Nitelikli üretken büyüyen sanayi
Küresel krizin üzerinden 10 yıl geçti. Avrupa'yı kasıp kavurması, 2009'da oldu. Dünya ekonomisinde derin izler bırakan bu krizin yol açtığı finansal tsunami hâlâ tam olarak dinmiş değil....
Küresel krizin üzerinden 10 yıl geçti. Avrupa'yı kasıp kavurması, 2009'da oldu. Dünya ekonomisinde derin izler bırakan bu krizin yol açtığı finansal tsunami hâlâ tam olarak dinmiş değil. Korumacılık rüzgârlarını başlatan, ticaret savaşlarını kızıştıran bu krizin şimdi İtalya üzerinden yeniden hortlaması endişesi var.
Dünkü gelişmelere bakıyoruz, ülke kredi notunun düşürülmesi, Euro Bölgesi'nin yeniden tanımlanmasına dek çok sayıda tartışma gündemi oluşmuş durumda. İngiltere'nin Brexit kararıyla Avrupa Birliği'nden ayrılınca AB'nin geleceğine dair endişeler de artmıştı.
Bu defa AB, Exitalia (İtalya'nın AB'den çıkışı) söz konusu ve Kayıp Yıllar 90'larda IMF Türkiye jandarması Cottarelli'nin hükümet kurma çalışmalarının akıbeti henüz meçhul... İtalya'nın kaderi finansal piyasaların elinde mi değil mi bunu yakında anlayacağız.
Tam da bu süreçte dün İstanbul Sanayi Odası'nın İSO-500 araştırması yayınlandı. Gördüğüm, dikkatin yoğunlaşması halinde büyümenin "sürdürülebilir" hale gelmesinde yeni kabiliyetler geliştirebildiğimizdir.
İSO Başkanı Erdal Bahçıvan, sanayinin yatırım, üretim, istihdam noktasındaki motivasyonunun, uygun finansal şartlarla desteklenmesi halinde çok daha güçlü büyümeyi sağlayacağı görüşünde. Hele ki kalkınma bankacılığı ve Kredi Garanti Fonu gibi finansa yönelik yapısal çözümler nitelikli büyümenin çıpası olabilir.
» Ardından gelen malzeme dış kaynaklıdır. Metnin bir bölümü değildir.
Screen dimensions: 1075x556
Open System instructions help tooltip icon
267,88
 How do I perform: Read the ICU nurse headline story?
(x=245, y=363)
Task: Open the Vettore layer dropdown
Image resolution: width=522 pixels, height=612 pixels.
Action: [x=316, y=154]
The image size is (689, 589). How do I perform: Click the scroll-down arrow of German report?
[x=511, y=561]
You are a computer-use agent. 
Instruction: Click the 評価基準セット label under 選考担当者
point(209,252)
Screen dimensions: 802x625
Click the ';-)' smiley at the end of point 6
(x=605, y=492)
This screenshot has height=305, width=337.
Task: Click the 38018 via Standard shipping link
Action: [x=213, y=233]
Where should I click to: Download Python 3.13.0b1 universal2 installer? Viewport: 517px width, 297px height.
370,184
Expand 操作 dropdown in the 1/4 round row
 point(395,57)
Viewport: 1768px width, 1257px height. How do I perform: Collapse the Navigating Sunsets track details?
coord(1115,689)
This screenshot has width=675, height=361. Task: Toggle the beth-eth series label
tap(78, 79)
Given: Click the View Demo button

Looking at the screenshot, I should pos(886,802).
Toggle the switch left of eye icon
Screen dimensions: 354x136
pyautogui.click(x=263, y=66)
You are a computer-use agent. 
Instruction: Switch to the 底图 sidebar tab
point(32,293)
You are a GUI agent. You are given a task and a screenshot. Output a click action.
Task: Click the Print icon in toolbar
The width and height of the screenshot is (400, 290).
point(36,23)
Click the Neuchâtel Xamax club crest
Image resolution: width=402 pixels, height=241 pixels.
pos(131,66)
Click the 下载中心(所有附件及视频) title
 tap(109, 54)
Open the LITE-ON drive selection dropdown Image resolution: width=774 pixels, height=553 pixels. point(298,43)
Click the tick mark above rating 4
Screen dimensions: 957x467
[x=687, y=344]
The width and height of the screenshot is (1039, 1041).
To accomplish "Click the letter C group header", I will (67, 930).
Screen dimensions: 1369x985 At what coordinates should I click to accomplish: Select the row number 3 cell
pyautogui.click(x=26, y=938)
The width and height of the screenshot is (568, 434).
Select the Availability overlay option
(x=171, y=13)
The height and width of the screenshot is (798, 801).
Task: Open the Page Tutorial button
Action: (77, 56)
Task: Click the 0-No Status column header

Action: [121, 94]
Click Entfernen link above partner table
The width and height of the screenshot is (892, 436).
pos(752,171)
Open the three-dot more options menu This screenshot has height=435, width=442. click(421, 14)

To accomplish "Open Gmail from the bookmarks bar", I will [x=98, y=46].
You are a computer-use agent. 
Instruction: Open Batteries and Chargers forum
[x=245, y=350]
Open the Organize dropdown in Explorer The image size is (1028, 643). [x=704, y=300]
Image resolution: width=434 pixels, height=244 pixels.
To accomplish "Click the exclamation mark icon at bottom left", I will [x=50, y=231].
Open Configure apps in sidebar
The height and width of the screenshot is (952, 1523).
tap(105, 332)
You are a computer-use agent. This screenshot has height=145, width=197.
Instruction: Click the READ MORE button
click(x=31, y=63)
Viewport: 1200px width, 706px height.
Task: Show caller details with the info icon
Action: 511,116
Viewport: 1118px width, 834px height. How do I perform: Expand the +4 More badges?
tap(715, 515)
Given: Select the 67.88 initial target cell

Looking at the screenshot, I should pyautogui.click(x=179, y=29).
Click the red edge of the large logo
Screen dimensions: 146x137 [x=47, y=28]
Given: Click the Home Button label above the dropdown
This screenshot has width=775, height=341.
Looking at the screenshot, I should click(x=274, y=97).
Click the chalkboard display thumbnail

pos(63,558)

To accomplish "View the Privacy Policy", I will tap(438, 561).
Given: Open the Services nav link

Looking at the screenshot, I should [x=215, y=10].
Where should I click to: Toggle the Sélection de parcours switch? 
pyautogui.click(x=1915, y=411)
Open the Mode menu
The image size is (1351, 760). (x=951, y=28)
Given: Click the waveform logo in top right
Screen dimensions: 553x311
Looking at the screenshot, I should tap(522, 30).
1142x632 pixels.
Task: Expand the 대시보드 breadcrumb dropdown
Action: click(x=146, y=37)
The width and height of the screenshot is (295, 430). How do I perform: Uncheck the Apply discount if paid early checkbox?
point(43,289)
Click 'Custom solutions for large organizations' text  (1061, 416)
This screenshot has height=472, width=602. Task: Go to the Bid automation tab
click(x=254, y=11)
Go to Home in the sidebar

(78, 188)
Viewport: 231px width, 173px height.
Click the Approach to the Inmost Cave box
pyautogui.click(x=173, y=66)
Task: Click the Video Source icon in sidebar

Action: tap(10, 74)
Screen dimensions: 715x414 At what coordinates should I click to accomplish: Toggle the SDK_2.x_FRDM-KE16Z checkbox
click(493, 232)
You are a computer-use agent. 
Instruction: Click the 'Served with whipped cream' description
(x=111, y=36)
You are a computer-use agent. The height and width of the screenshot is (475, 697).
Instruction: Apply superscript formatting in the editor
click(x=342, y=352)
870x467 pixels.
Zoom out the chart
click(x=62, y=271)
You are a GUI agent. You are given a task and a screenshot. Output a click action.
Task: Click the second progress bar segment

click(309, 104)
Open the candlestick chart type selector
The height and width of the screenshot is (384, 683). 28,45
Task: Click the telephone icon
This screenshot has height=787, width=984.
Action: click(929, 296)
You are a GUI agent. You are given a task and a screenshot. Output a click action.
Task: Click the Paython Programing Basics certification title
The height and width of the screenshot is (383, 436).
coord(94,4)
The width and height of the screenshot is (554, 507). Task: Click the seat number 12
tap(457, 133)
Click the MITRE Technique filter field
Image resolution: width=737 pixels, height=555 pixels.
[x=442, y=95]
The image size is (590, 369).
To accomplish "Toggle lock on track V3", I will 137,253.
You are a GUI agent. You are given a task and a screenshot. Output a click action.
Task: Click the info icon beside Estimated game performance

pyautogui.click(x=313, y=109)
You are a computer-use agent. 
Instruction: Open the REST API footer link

İtalya'nın içine düştüğü siyasi istikrarsızlık, belki de Avrupa'nın bütünlüğünü yeniden düşünmeye yol açacak gelişmeleri tetikleyecek. Güneyimizdeki savaş, küresel aktörlerin çekişmeleri ve giderek müzmin hal alan karmaşa ortamında Türkiye'nin odaklanması gereken, tam da budur: Nitelikli, üretken ve büyüyen sanayi...
Her ne kadar dikkatimizi dolar üzerinden dağıtmak isteseler de büyümeye odaklanmak, karmaşada yol alan dünyada bizi güvende tutabilir. Dün, liranın itibarını korumak kimin görevi diye sormuş ve cevap vermiştim: "Bizim, bizlerin." Bunun da yolu liranın ardındaki ekonomiyi, üretimle taçlandırmaktan geçiyor. Aksi halde Yunanistan'ın 5 yıl önceki, İtalya'nın bugünkü hali, ibretleriyle zihnimizdedir.